Warrel Dane dans le n°21 de mars 1997 de Hard Rock mag

Vous connaissez ces oiseaux, ils sont, comme d'habitude, techniquement irréprochables. Même si les guitares de Jeff Loomis et Pat O'Brien ont tendance à envahir l'espace, la section rythmique 'souple et solide à la fois' (Jack Beauregard style) tire néanmoins son épingle du jeu grâce à la production de Neil Kernon. Mention spéciale à Jim Sheppard dont on néglige trop souvent l'apport à Nevermore. Quant à Warrel Dane, à l'instar de ses musiciens, il délivre sur ce 2ème album une performance toujours plus riche, ambitieuse et maitrisée. Géré par le trio Dane/Loomis/Kernon, l'enrobage claviers/samples accentue le caractère ténébreux et torturé de ce 2ème album, notamment sur des morceaux comme Next in Line (utilisant un extrait du film L'Échelle de Jacob) ou Passenger. Intensité et consistance sont d'assez bons termes pour qualifier The Politics of Ecstasy. Allez un mot pour chacun.

La mission de The Seven Tongues of God? Annoncer la couleur et préparer le terrain. Puissance, groove, maitrise technique, chanteur au rendez-vous... ne peuvent que combler les fans de la première heure. La fête continue avec This Sacrament, un classique du groupe que les Français ont pu découvrir par le biais du 3ème sampler fourni avec Hard Rock mag. Enorme riff, basse mixée en avant, refrain mémorisable, super soli, tout y est. Autre classique, Next in Line et son riffing complexe. De son démarrage lancinant à son climax de fin, en passant par son break, les Américains ne laissent rien au hasard. Passenger c'est la ballade crépusculaire aux accents désespérés, incontestablement le titre le plus accessible et dépouillé de l'album. Le morceau éponyme prend le contrepied. Imprévisible, complexe et torturé, à l'atmosphère menaçante (vocaux compris) c'est sans doute l'une des compositions les plus techniques et intenses de Nevermore qui frappe ici un grand coup.

### INFORMATIONS EXTRAITES

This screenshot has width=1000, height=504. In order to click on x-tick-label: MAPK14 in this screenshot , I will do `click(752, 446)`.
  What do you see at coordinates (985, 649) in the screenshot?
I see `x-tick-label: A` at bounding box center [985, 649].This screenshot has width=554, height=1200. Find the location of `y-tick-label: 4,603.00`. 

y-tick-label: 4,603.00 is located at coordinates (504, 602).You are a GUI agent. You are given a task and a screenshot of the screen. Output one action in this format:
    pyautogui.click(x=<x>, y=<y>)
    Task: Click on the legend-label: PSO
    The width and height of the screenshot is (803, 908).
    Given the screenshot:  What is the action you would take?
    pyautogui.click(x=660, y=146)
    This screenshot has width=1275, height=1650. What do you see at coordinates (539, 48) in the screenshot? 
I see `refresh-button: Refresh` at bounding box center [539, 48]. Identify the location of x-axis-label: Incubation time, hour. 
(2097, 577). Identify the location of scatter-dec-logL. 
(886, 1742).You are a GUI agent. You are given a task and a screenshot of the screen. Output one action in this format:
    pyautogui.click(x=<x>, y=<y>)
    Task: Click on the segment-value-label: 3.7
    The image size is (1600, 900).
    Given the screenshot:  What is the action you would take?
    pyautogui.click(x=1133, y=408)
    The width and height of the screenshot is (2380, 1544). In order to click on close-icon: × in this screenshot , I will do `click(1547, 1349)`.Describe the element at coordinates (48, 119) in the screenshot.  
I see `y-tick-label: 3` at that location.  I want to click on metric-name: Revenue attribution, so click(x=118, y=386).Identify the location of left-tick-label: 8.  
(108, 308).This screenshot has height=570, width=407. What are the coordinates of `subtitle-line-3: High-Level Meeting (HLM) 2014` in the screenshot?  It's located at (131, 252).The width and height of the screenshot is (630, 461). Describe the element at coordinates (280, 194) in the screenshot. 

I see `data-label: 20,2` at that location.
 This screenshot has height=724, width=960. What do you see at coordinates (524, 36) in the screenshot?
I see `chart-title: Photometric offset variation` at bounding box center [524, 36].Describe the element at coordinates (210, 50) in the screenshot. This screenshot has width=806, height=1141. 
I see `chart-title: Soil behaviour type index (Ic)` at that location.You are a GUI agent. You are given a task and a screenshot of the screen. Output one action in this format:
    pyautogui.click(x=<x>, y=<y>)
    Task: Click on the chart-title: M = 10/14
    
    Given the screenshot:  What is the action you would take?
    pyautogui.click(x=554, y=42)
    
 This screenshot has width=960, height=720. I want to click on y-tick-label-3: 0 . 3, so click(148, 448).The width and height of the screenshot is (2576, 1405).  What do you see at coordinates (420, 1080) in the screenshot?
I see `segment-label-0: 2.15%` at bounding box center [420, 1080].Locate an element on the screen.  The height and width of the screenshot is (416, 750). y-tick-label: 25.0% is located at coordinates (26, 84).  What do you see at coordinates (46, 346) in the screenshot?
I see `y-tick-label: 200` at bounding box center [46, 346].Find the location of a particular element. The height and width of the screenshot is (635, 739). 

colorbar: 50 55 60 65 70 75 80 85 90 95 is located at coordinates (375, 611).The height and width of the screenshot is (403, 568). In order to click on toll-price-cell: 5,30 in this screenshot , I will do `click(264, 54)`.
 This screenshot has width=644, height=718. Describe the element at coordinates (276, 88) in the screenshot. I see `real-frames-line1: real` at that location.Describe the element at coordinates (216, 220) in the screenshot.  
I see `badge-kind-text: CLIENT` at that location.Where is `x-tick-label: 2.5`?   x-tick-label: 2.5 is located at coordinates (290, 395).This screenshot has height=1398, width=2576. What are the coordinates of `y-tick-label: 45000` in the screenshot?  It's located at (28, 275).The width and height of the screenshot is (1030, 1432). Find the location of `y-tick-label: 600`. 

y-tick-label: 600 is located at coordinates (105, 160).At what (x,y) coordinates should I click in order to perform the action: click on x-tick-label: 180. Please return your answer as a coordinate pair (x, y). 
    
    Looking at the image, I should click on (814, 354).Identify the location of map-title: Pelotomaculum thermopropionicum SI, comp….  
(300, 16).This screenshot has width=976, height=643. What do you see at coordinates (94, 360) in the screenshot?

### OBJECTIF DE LA TÂCHE
Poursuivez la critique de l'album The Politics of Ecstasy de Nevermore après sa dernière phrase.

### RÉPONSE RÉDIGÉE
On attaque la 2ème partie de l'album avec Lost, un morceau de facture assez classique, fidèle à leur thrash moderne et groovy. Par son intitulé, The Tiananmen Man dévoile l'engagement politique de Warrel Dane. S'il n'a l'air de rien au premier abord, ce morceau est surement l'un des plus riches de l'album avec une foule de détails perceptibles notamment dans sa dernière phase. Precognition est un court instrumental electro-acoustique permettant à Jeff Loomis de concilier feeling et dextérité. Outre son démarrage carton, 42147 possède de curieux breaks mélodiques. The Learning conclut ce 2ème opus de la plus progressive des façons. Proche des 10 minutes, elle permet à chacun de s'exprimer (notamment Van Williams) au gré de nombreux changements de rythmes et divers rebondissements. En guise de ghost-track, Nevermore nous offre quelques mesures bruitistes et des propos hantés façon message subliminal/délire de drogué. The Politics of Ecstasy est un album chargé et difficile d'accès dont on ressort fourbu. Une étape importante dans la carrière du groupe et une expérience à vivre.


En cette année 1996 Nevermore a marqué des points. Présent sur tous les plans (discographique et scénique), le groupe commence à récolter les fruits de son travail, à l'image de la presse française qui se montre enfin réceptive. Mais le courant ne passe plus avec Pat O'Brien, qui va se faire voir chez Monstrosity avant de se fixer chez Cannibal Corpse. De son côté Nevermore fait appel à un intérimaire de luxe: Curran Murphy (Shatter Messiah, ex-Annihilator). Ce changement (le premier d'une longue lignée) semble sans conséquence. Les gars de Seattle connaissent l'adversité et ce n'est pas ça qui les arrêtera. Nevermore est désormais sur la voie royale.
La suite va le confirmer, à commencer par l'acclamé Dreaming Neon Black (voir la chronique de vincesnake).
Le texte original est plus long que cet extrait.